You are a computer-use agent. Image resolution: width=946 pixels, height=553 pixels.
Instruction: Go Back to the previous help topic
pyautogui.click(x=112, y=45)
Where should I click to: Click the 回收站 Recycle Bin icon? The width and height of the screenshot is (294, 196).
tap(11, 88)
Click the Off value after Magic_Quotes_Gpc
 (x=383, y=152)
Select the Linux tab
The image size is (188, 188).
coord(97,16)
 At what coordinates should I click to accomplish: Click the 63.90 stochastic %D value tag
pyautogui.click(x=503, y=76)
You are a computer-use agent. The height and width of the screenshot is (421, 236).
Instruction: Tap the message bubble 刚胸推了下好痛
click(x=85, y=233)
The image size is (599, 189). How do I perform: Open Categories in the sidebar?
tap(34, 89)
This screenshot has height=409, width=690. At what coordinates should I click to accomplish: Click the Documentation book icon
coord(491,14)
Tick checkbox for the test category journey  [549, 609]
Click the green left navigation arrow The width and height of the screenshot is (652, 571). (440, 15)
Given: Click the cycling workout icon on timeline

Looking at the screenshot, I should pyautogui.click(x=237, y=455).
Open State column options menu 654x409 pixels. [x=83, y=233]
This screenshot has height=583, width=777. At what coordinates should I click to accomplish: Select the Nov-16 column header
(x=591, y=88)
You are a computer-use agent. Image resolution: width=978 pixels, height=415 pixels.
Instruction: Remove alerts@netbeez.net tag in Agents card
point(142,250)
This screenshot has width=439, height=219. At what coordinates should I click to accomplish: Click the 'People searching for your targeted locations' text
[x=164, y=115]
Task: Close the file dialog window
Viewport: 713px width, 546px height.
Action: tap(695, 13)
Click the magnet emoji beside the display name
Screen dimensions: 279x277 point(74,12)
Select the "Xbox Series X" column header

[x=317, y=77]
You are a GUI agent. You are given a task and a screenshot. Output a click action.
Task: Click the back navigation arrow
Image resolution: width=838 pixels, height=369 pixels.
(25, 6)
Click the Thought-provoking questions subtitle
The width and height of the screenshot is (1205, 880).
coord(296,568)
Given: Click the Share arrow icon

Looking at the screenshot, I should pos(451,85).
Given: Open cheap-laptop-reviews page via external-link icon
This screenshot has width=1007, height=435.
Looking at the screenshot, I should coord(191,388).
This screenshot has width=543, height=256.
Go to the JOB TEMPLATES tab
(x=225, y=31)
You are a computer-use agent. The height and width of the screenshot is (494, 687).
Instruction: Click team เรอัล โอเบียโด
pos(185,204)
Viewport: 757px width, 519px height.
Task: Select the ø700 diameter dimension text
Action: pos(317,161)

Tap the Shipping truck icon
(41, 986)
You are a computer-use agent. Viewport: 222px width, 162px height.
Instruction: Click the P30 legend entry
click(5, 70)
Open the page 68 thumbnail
- - - - -
_Work to be completed:_ Lines from the one containing "Task: Click the back navigation arrow" through the last line of the records, both included, are the only ones to print, each exactly as it is.

_Result:_
Task: Click the back navigation arrow
Image resolution: width=838 pixels, height=369 pixels.
(25, 6)
Click the Thought-provoking questions subtitle
The width and height of the screenshot is (1205, 880).
coord(296,568)
Given: Click the Share arrow icon

Looking at the screenshot, I should pos(451,85).
Given: Open cheap-laptop-reviews page via external-link icon
This screenshot has width=1007, height=435.
Looking at the screenshot, I should coord(191,388).
This screenshot has width=543, height=256.
Go to the JOB TEMPLATES tab
(x=225, y=31)
You are a computer-use agent. The height and width of the screenshot is (494, 687).
Instruction: Click team เรอัล โอเบียโด
pos(185,204)
Viewport: 757px width, 519px height.
Task: Select the ø700 diameter dimension text
Action: pos(317,161)

Tap the Shipping truck icon
(41, 986)
You are a computer-use agent. Viewport: 222px width, 162px height.
Instruction: Click the P30 legend entry
click(5, 70)
Open the page 68 thumbnail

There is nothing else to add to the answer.